The Ceylon Independence Order-in-Council, on the other hand, did not provide for a Constituent Assembly. The question had been raised whether Parliament could replace the British Sovereign, a source of the legal authority of the Constitution and a constituent part of Parliament. The statement by Lord Pearce in the Privy Council in Bribery Commissioner v Ranasinghe that section 29(2) was ‘unalterable under the Constitution’, although obiter, gave added support to the move towards a complete legal break with the past.

At the General Elections of 1970, the United Front sought a mandate from the electorate to permit Members of Parliament to function simultaneously as a Constituent Assembly to draft, adopt and operate a new constitution. At the election, a high percentage of voters, 84.9, exercised their franchise. The United Front had 116 out of the 151 members elected but obtained 48.8% of the votes cast. It is significant that all political parties represented in Parliament participated in the formation of the Constituent Assembly, thus giving legitimacy to the process. However, the Constitution that the Constituent Assembly adopted lacked legitimacy. 

The Federal Party discontinued participation after the Assembly decided to make Sinhala the only official language. The United National Party voted against the Constitution. With all political parties agreeing on the Constituent Assembly process, it was a unique opportunity to adopt a constitution that had the support of the people at large. But Assembly proceedings show that the United Front, which had a two-thirds majority but had received a little less than 50% of the popular vote, imposed a constitution of its choice. The Constitution also extended the term of the legislature by two years which had a chilling effect on Sri Lankan democracy. There is certainly a lot to learn from the 1970-72 reform process.

The extension of the legislature also served as a precedent for President Jayewardene to follow and extend the 1977 Parliament by six years with the ‘approval’ of the people at the infamous referendum of 1982. The manner in which the referendum was manipulated also serves as a lesson on how a referendum could be used for majoritarian constitution-making.

There is great danger in adopting a process that bypasses the one that is mandated by an existing Constitution.
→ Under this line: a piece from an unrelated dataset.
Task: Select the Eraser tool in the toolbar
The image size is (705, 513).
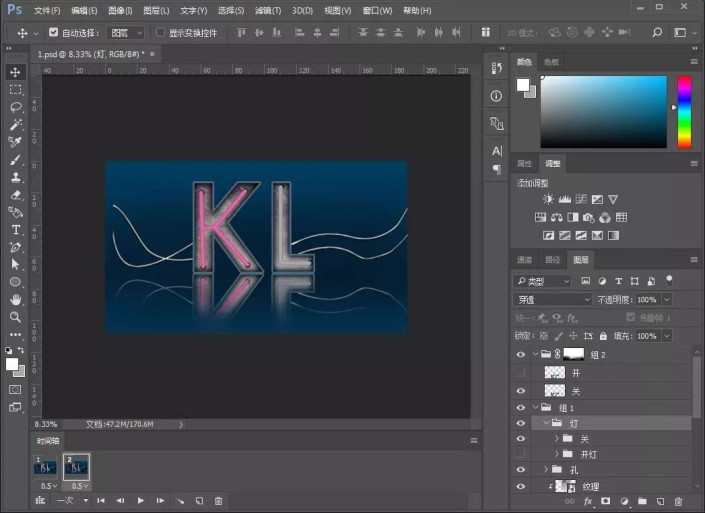Action: pyautogui.click(x=16, y=194)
Just imagine the kind of constitution that would have emerged if President Gotabaya Rajapaksa called a referendum soon after his election and set up a Constituent Assembly!
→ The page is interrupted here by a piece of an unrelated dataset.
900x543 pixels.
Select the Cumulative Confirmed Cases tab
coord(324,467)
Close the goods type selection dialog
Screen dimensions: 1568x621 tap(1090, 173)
The writer reiterates his support for a Constitutional Convention set up after the due amendment of the provisions of the present Constitution relating to constitutional reform. At the NMSJ discussion on the mechanics of constitutional reform, a senior lawyer with international experience who is a prime mover of the collective urging the setting up of a Constitutional Convention clarified that the present Constitution needs to be amended to provide for such a Convention.

The writer proposes engagement with political parties and citizens’ organisations on the desirability of setting up a Constitutional Convention. However, any discussion on reform must not be limited to the process of reform; it is essential that we do not get bogged down on process but also focus on content.